## TASK DETAILS:
The full set of entries below needs to be written out exactly.

## DATASET:
|---|

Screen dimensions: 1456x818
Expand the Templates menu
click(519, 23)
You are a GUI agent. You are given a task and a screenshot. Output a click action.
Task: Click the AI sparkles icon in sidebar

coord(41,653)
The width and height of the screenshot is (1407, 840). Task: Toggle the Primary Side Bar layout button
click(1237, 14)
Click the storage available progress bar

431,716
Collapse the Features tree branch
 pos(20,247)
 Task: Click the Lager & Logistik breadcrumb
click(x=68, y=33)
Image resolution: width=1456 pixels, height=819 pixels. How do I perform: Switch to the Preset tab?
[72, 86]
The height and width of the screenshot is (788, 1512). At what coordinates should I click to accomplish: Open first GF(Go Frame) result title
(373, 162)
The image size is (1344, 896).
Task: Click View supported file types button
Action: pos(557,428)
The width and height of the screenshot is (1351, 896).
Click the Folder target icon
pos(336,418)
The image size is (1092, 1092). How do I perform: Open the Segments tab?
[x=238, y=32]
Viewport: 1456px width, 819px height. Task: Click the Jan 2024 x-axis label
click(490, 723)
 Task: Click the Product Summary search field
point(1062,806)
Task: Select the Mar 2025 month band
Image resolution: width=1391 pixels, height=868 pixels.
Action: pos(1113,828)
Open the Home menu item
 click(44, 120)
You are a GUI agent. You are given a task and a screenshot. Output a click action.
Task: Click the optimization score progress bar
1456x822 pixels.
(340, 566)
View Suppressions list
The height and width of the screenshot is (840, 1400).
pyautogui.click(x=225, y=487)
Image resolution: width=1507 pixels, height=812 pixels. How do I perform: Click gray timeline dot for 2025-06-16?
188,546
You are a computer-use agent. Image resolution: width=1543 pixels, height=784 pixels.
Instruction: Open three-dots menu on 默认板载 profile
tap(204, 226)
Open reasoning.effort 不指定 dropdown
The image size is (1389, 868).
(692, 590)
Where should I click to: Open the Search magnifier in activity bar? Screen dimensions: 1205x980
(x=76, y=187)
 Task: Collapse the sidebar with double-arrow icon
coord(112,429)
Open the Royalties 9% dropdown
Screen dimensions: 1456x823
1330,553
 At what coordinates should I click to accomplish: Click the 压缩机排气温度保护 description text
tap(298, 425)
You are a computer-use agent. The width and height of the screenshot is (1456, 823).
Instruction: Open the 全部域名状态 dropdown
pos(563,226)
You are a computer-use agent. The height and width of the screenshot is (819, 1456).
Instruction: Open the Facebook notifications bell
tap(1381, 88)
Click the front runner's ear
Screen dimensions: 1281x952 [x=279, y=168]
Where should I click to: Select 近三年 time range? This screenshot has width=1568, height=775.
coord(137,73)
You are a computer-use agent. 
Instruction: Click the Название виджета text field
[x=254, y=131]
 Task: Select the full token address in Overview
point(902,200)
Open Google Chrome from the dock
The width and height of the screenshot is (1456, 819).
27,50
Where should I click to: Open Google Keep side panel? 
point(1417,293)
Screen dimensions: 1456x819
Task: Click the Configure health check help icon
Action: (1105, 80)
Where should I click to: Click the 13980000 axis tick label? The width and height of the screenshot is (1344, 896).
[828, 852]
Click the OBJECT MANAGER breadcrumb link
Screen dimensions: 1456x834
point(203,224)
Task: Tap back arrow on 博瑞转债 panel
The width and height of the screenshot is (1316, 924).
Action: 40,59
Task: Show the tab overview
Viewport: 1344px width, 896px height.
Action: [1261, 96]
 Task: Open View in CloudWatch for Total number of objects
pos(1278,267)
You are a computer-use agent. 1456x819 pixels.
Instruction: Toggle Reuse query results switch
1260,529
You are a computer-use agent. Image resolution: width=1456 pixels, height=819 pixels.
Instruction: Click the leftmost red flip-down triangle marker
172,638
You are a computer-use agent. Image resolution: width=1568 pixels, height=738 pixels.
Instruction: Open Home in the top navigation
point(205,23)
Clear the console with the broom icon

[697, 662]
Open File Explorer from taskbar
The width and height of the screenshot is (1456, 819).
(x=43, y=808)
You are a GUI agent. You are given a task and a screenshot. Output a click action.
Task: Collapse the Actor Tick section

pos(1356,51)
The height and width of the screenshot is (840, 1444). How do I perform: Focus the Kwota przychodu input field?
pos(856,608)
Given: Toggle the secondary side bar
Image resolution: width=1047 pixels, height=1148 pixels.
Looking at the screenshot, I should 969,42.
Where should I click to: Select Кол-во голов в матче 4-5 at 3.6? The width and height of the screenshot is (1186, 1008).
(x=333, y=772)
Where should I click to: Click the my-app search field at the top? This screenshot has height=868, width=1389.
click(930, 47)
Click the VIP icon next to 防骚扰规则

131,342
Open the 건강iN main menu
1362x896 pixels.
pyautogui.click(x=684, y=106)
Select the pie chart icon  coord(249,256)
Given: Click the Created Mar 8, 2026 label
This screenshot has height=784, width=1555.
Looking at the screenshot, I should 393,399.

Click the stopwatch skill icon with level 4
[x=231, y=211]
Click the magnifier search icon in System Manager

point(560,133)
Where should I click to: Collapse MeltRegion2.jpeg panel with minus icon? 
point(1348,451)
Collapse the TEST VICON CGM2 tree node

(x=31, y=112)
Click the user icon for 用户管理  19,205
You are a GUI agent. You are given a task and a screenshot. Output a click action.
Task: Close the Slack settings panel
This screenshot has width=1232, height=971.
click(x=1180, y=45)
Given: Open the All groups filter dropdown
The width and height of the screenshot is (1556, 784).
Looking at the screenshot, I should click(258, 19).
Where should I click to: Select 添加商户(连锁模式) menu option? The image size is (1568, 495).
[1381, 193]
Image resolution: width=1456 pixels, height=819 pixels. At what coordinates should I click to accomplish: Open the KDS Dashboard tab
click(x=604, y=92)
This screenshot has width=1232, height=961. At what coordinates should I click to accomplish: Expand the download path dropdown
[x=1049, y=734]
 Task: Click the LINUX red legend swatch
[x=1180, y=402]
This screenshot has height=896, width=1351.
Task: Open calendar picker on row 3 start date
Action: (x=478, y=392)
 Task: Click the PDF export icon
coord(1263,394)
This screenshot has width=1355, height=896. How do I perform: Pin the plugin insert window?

|---|

## RESULT OF THE TASK:
Screen dimensions: 1456x818
Expand the Templates menu
click(519, 23)
You are a GUI agent. You are given a task and a screenshot. Output a click action.
Task: Click the AI sparkles icon in sidebar

coord(41,653)
The width and height of the screenshot is (1407, 840). Task: Toggle the Primary Side Bar layout button
click(1237, 14)
Click the storage available progress bar

431,716
Collapse the Features tree branch
 pos(20,247)
 Task: Click the Lager & Logistik breadcrumb
click(x=68, y=33)
Image resolution: width=1456 pixels, height=819 pixels. How do I perform: Switch to the Preset tab?
[72, 86]
The height and width of the screenshot is (788, 1512). At what coordinates should I click to accomplish: Open first GF(Go Frame) result title
(373, 162)
The image size is (1344, 896).
Task: Click View supported file types button
Action: pos(557,428)
The width and height of the screenshot is (1351, 896).
Click the Folder target icon
pos(336,418)
The image size is (1092, 1092). How do I perform: Open the Segments tab?
[x=238, y=32]
Viewport: 1456px width, 819px height. Task: Click the Jan 2024 x-axis label
click(490, 723)
 Task: Click the Product Summary search field
point(1062,806)
Task: Select the Mar 2025 month band
Image resolution: width=1391 pixels, height=868 pixels.
Action: pos(1113,828)
Open the Home menu item
 click(44, 120)
You are a GUI agent. You are given a task and a screenshot. Output a click action.
Task: Click the optimization score progress bar
1456x822 pixels.
(340, 566)
View Suppressions list
The height and width of the screenshot is (840, 1400).
pyautogui.click(x=225, y=487)
Image resolution: width=1507 pixels, height=812 pixels. How do I perform: Click gray timeline dot for 2025-06-16?
188,546
You are a computer-use agent. Image resolution: width=1543 pixels, height=784 pixels.
Instruction: Open three-dots menu on 默认板载 profile
tap(204, 226)
Open reasoning.effort 不指定 dropdown
The image size is (1389, 868).
(692, 590)
Where should I click to: Open the Search magnifier in activity bar? Screen dimensions: 1205x980
(x=76, y=187)
 Task: Collapse the sidebar with double-arrow icon
coord(112,429)
Open the Royalties 9% dropdown
Screen dimensions: 1456x823
1330,553
 At what coordinates should I click to accomplish: Click the 压缩机排气温度保护 description text
tap(298, 425)
You are a computer-use agent. The width and height of the screenshot is (1456, 823).
Instruction: Open the 全部域名状态 dropdown
pos(563,226)
You are a computer-use agent. The height and width of the screenshot is (819, 1456).
Instruction: Open the Facebook notifications bell
tap(1381, 88)
Click the front runner's ear
Screen dimensions: 1281x952 [x=279, y=168]
Where should I click to: Select 近三年 time range? This screenshot has width=1568, height=775.
coord(137,73)
You are a computer-use agent. 
Instruction: Click the Название виджета text field
[x=254, y=131]
 Task: Select the full token address in Overview
point(902,200)
Open Google Chrome from the dock
The width and height of the screenshot is (1456, 819).
27,50
Where should I click to: Open Google Keep side panel? 
point(1417,293)
Screen dimensions: 1456x819
Task: Click the Configure health check help icon
Action: (1105, 80)
Where should I click to: Click the 13980000 axis tick label? The width and height of the screenshot is (1344, 896).
[828, 852]
Click the OBJECT MANAGER breadcrumb link
Screen dimensions: 1456x834
point(203,224)
Task: Tap back arrow on 博瑞转债 panel
The width and height of the screenshot is (1316, 924).
Action: 40,59
Task: Show the tab overview
Viewport: 1344px width, 896px height.
Action: [1261, 96]
 Task: Open View in CloudWatch for Total number of objects
pos(1278,267)
You are a computer-use agent. 1456x819 pixels.
Instruction: Toggle Reuse query results switch
1260,529
You are a computer-use agent. Image resolution: width=1456 pixels, height=819 pixels.
Instruction: Click the leftmost red flip-down triangle marker
172,638
You are a computer-use agent. Image resolution: width=1568 pixels, height=738 pixels.
Instruction: Open Home in the top navigation
point(205,23)
Clear the console with the broom icon

[697, 662]
Open File Explorer from taskbar
The width and height of the screenshot is (1456, 819).
(x=43, y=808)
You are a GUI agent. You are given a task and a screenshot. Output a click action.
Task: Collapse the Actor Tick section

pos(1356,51)
The height and width of the screenshot is (840, 1444). How do I perform: Focus the Kwota przychodu input field?
pos(856,608)
Given: Toggle the secondary side bar
Image resolution: width=1047 pixels, height=1148 pixels.
Looking at the screenshot, I should 969,42.
Where should I click to: Select Кол-во голов в матче 4-5 at 3.6? The width and height of the screenshot is (1186, 1008).
(x=333, y=772)
Where should I click to: Click the my-app search field at the top? This screenshot has height=868, width=1389.
click(930, 47)
Click the VIP icon next to 防骚扰规则

131,342
Open the 건강iN main menu
1362x896 pixels.
pyautogui.click(x=684, y=106)
Select the pie chart icon  coord(249,256)
Given: Click the Created Mar 8, 2026 label
This screenshot has height=784, width=1555.
Looking at the screenshot, I should 393,399.

Click the stopwatch skill icon with level 4
[x=231, y=211]
Click the magnifier search icon in System Manager

point(560,133)
Where should I click to: Collapse MeltRegion2.jpeg panel with minus icon? 
point(1348,451)
Collapse the TEST VICON CGM2 tree node

(x=31, y=112)
Click the user icon for 用户管理  19,205
You are a GUI agent. You are given a task and a screenshot. Output a click action.
Task: Close the Slack settings panel
This screenshot has width=1232, height=971.
click(x=1180, y=45)
Given: Open the All groups filter dropdown
The width and height of the screenshot is (1556, 784).
Looking at the screenshot, I should click(258, 19).
Where should I click to: Select 添加商户(连锁模式) menu option? The image size is (1568, 495).
[1381, 193]
Image resolution: width=1456 pixels, height=819 pixels. At what coordinates should I click to accomplish: Open the KDS Dashboard tab
click(x=604, y=92)
This screenshot has width=1232, height=961. At what coordinates should I click to accomplish: Expand the download path dropdown
[x=1049, y=734]
 Task: Click the LINUX red legend swatch
[x=1180, y=402]
This screenshot has height=896, width=1351.
Task: Open calendar picker on row 3 start date
Action: (x=478, y=392)
 Task: Click the PDF export icon
coord(1263,394)
This screenshot has width=1355, height=896. How do I perform: Pin the plugin insert window?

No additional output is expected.